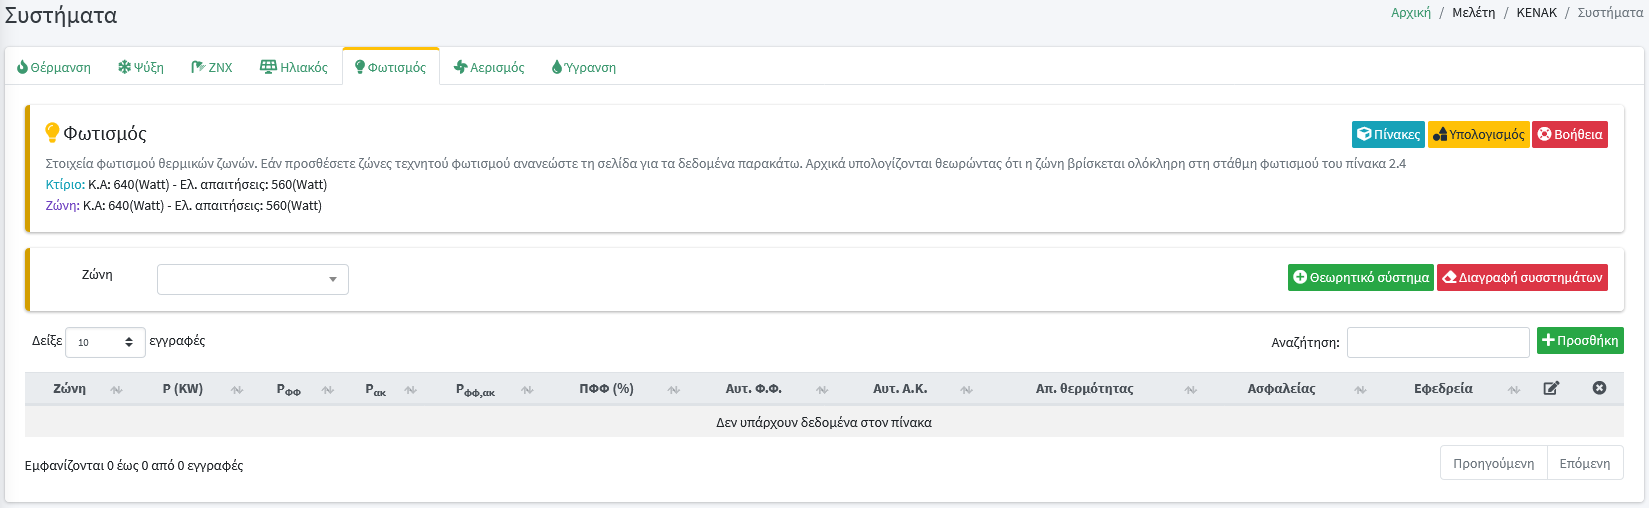Open the Πίνακες button
1649x508 pixels.
(1388, 134)
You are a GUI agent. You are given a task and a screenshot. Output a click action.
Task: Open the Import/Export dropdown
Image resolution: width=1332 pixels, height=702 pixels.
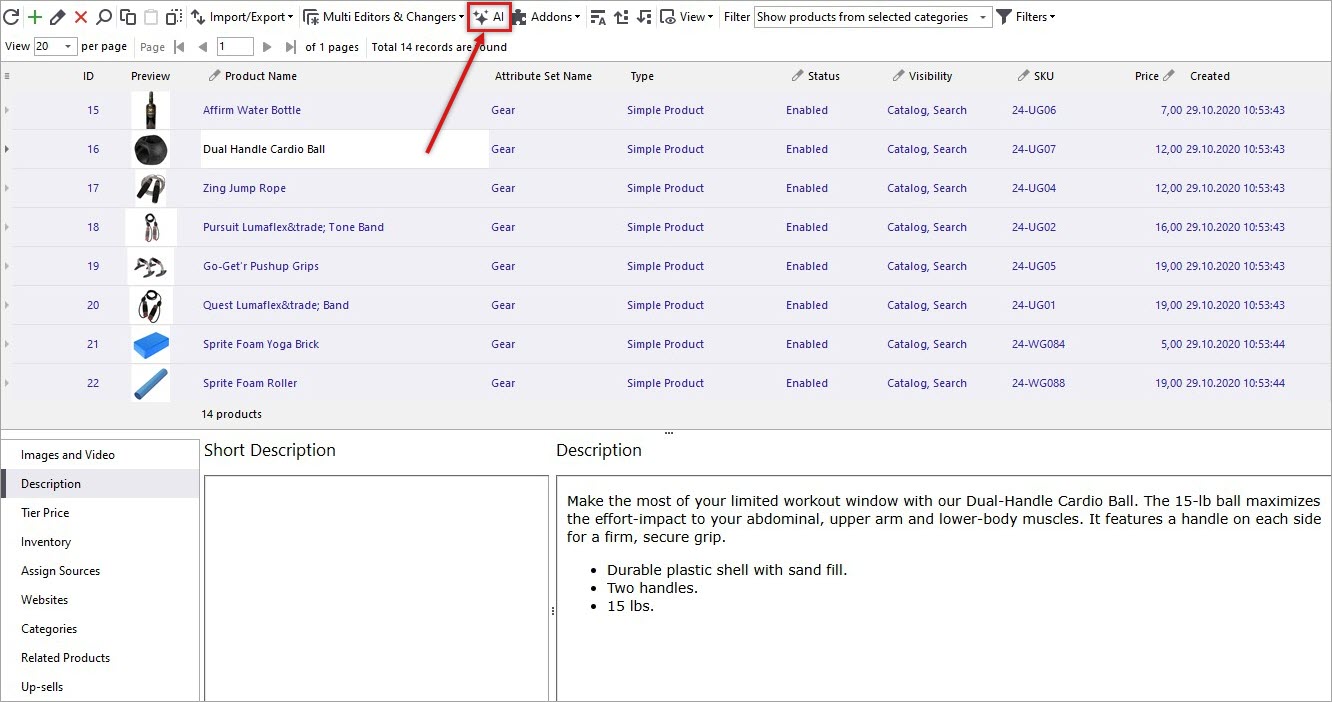(241, 16)
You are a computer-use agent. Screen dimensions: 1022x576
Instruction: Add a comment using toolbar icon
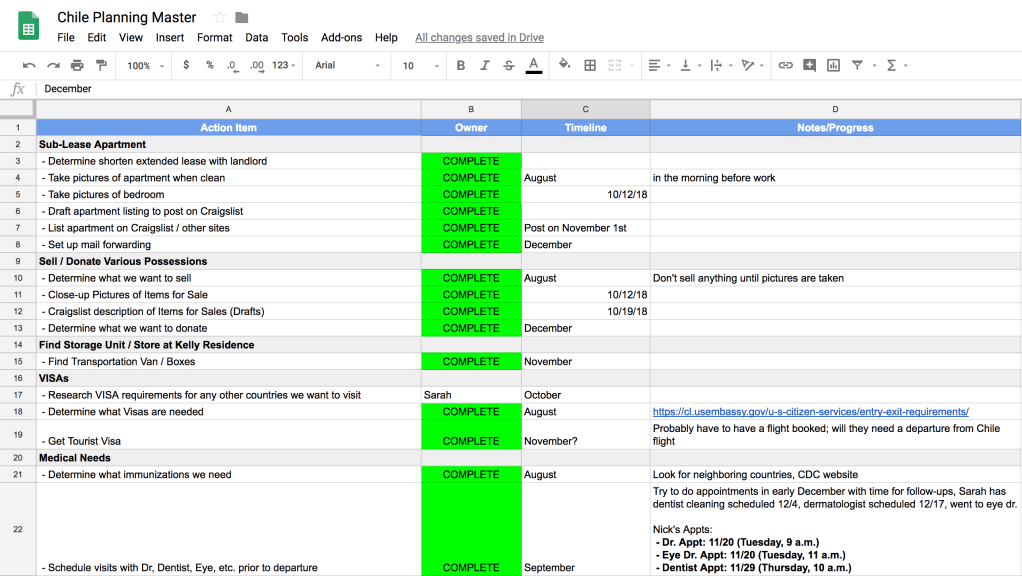pos(809,66)
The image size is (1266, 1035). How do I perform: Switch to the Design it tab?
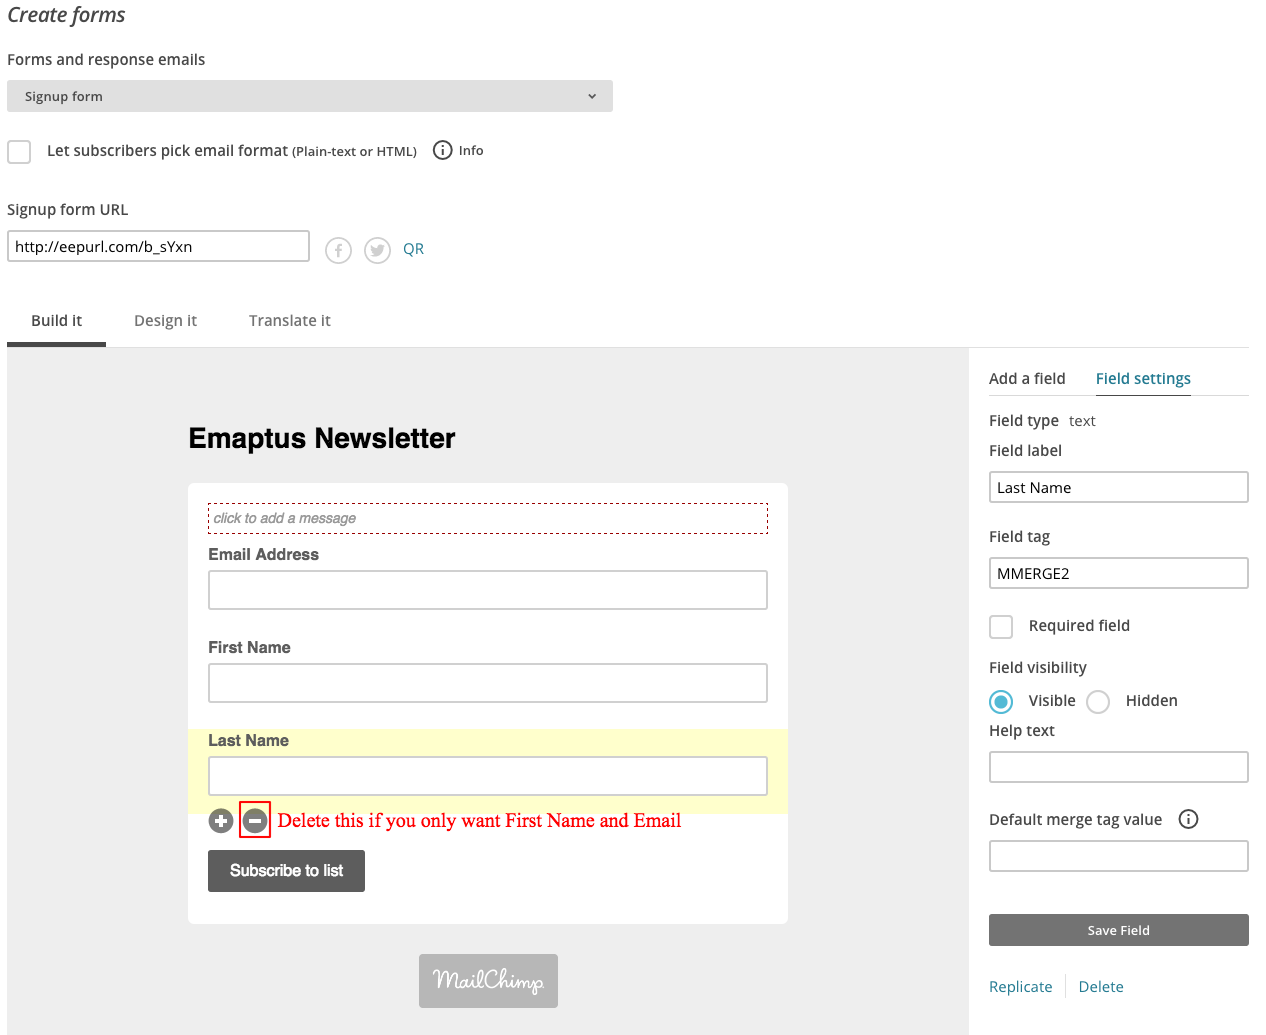pyautogui.click(x=165, y=321)
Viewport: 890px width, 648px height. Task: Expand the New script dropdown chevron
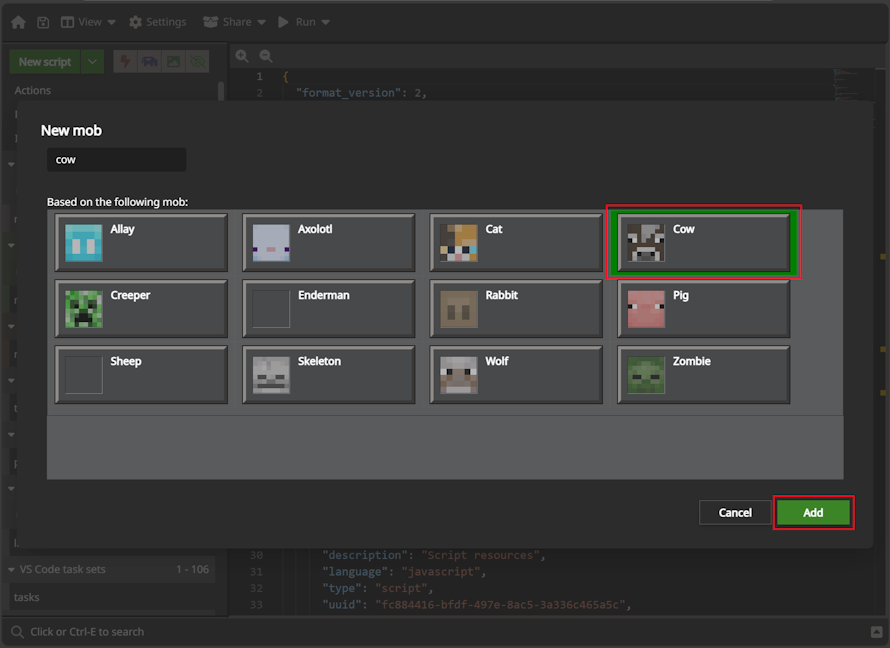point(91,61)
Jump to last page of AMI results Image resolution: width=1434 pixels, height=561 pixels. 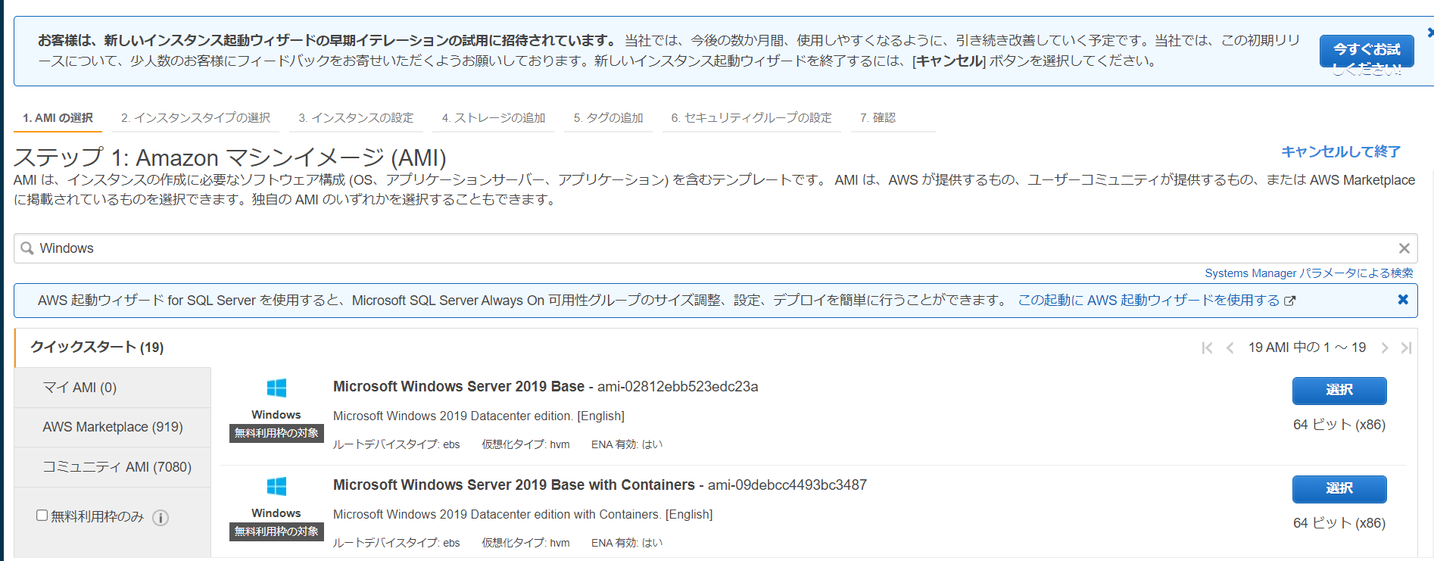point(1406,348)
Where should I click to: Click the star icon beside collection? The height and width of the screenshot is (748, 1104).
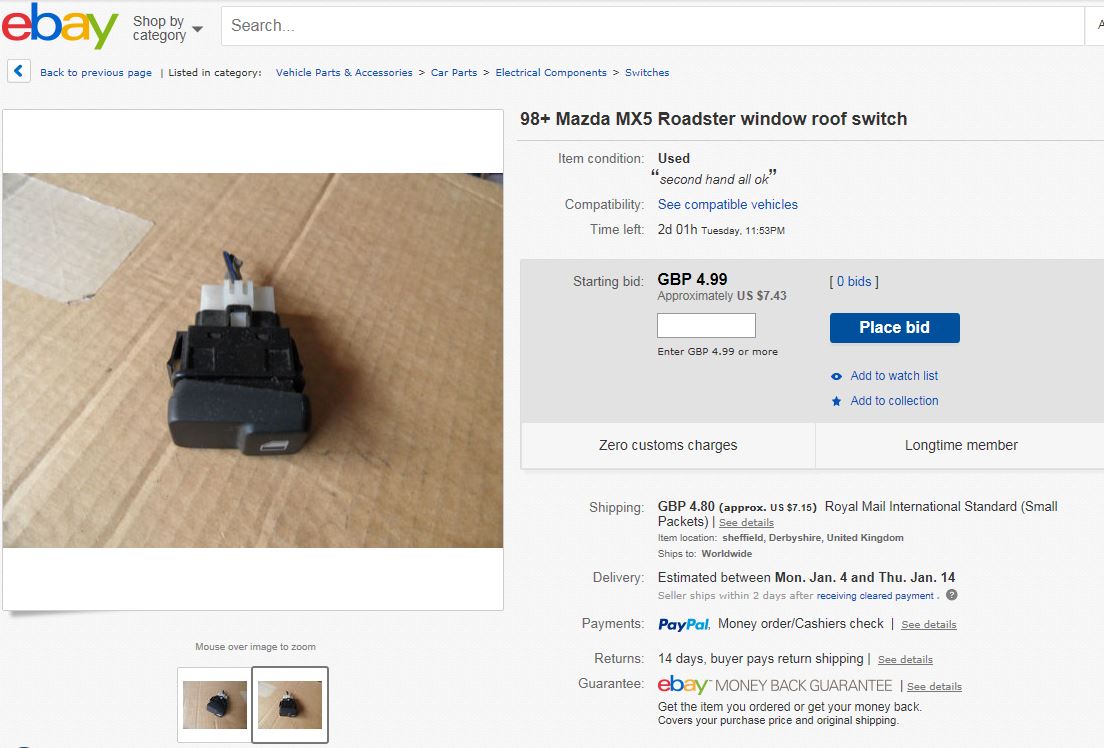[836, 401]
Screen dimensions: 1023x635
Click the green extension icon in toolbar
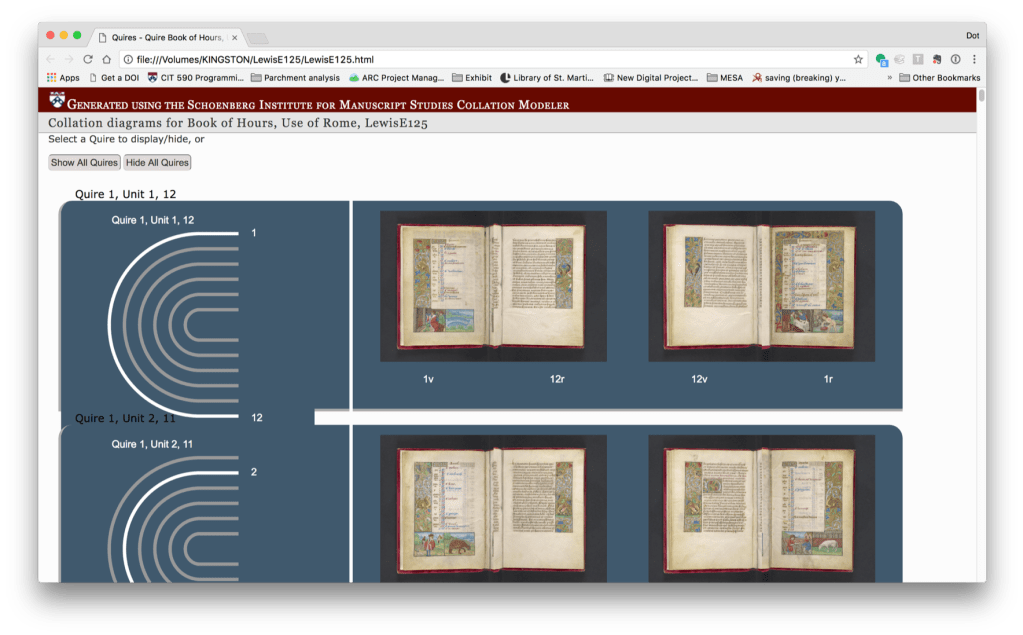[x=881, y=59]
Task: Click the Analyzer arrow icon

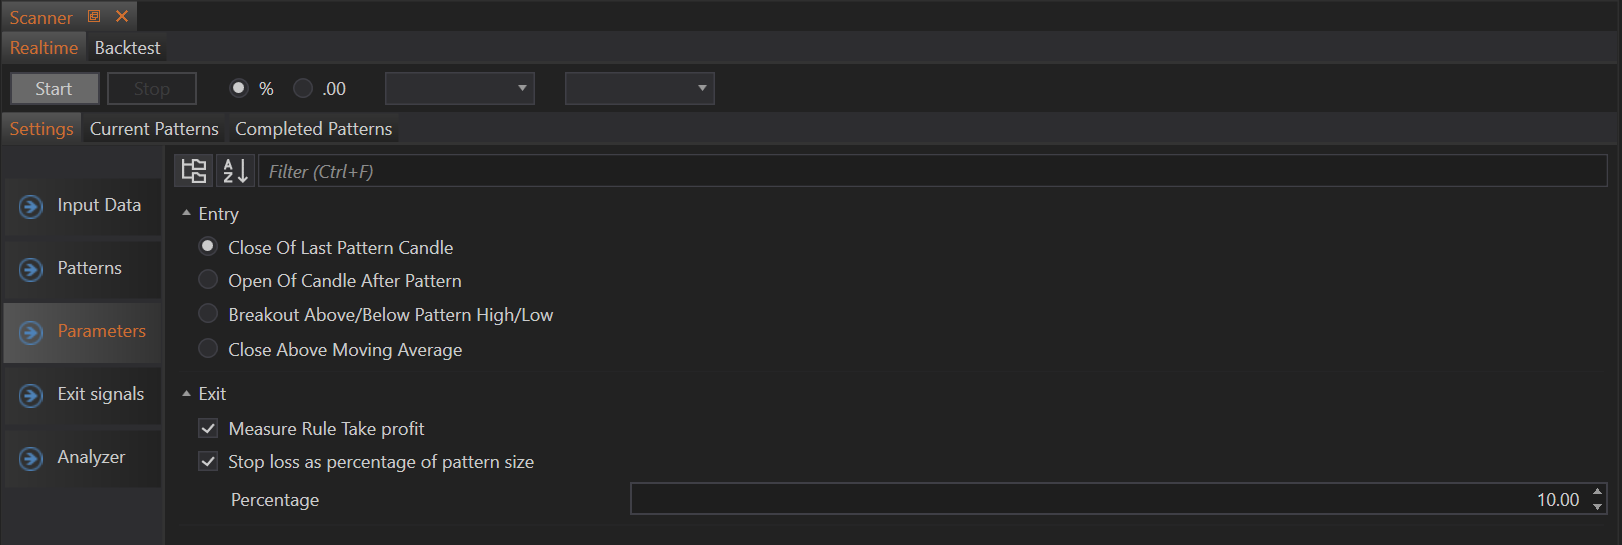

++++++

WORK ORDER:
Print only the lines from the one with "Where should I" through the last line of the data above, exactly and with both ends, and please omit any pictures.

WRITTEN RESPONSE:
Where should I click to: Click the star icon beside collection? The height and width of the screenshot is (748, 1104).
[836, 401]
Screen dimensions: 1023x635
Click the green extension icon in toolbar
[x=881, y=59]
Task: Click the Analyzer arrow icon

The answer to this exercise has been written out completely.